(Page and screen pointing data)
-------------------------
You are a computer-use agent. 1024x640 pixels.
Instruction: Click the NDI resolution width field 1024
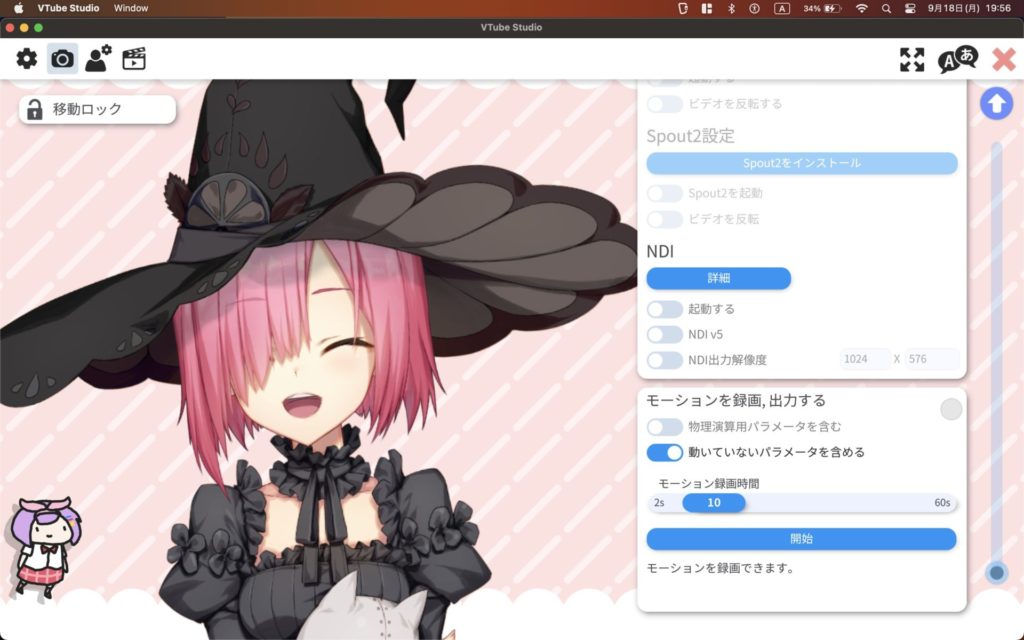click(x=864, y=360)
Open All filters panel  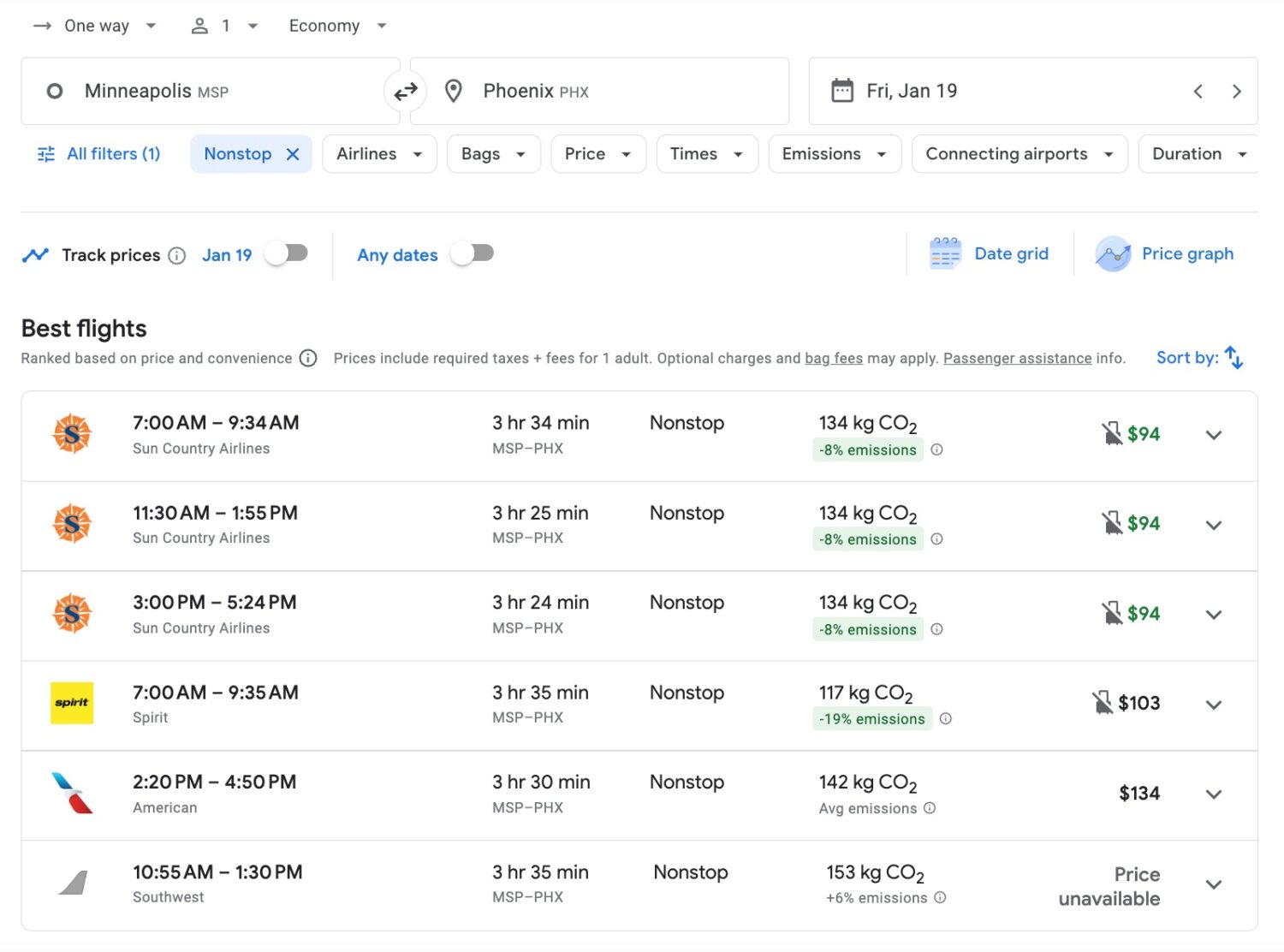coord(99,154)
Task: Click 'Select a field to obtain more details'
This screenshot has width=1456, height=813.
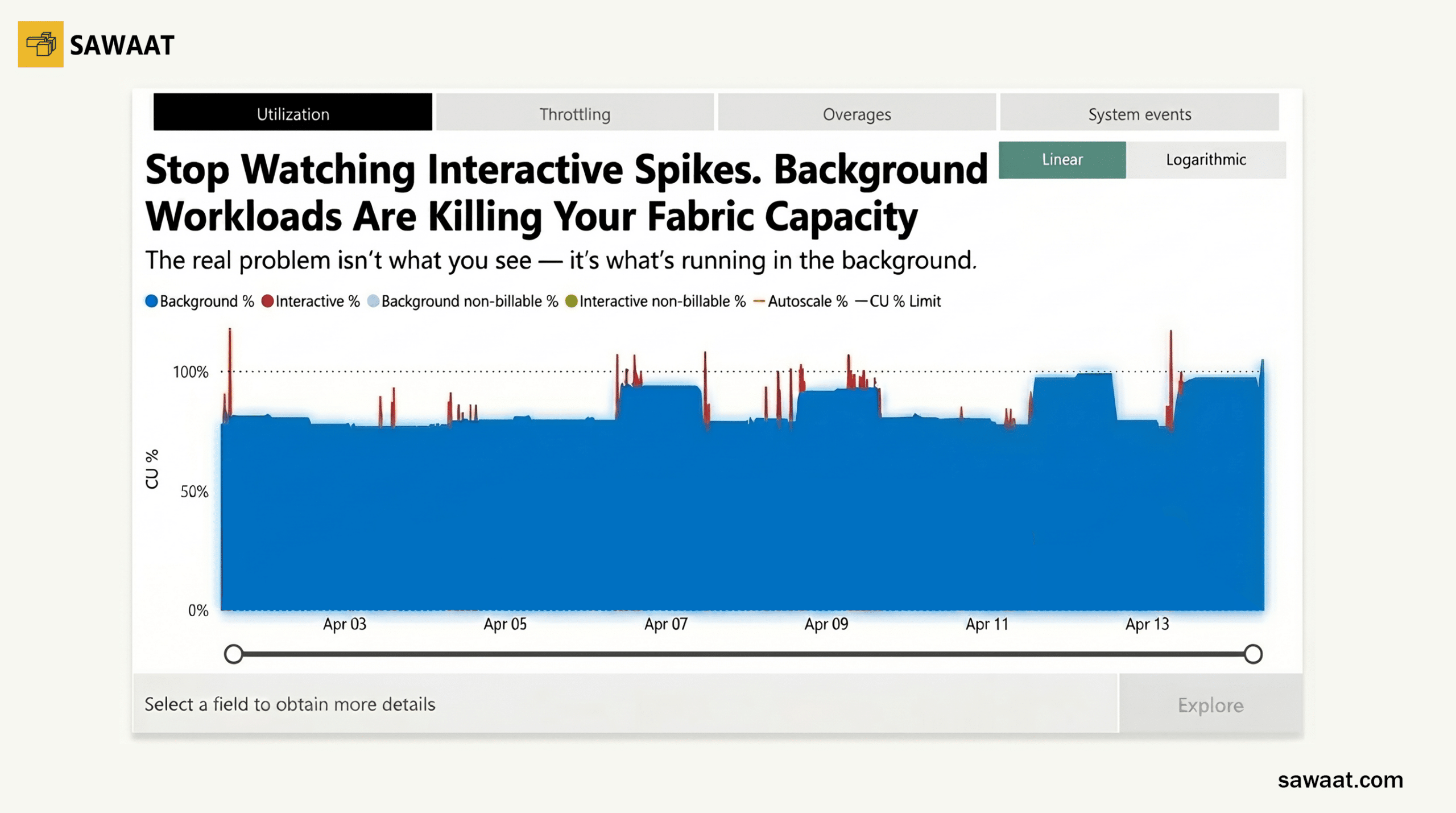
-------------------------
> _YOUR INSTRUCTIONS_
Extract the data word for word, starting at the line containing "Task: Click 'Select" and running through the end of the data. Leave any pictures out of your answer.

> _EXERCISE ANSWER_
Task: Click 'Select a field to obtain more details'
This screenshot has width=1456, height=813.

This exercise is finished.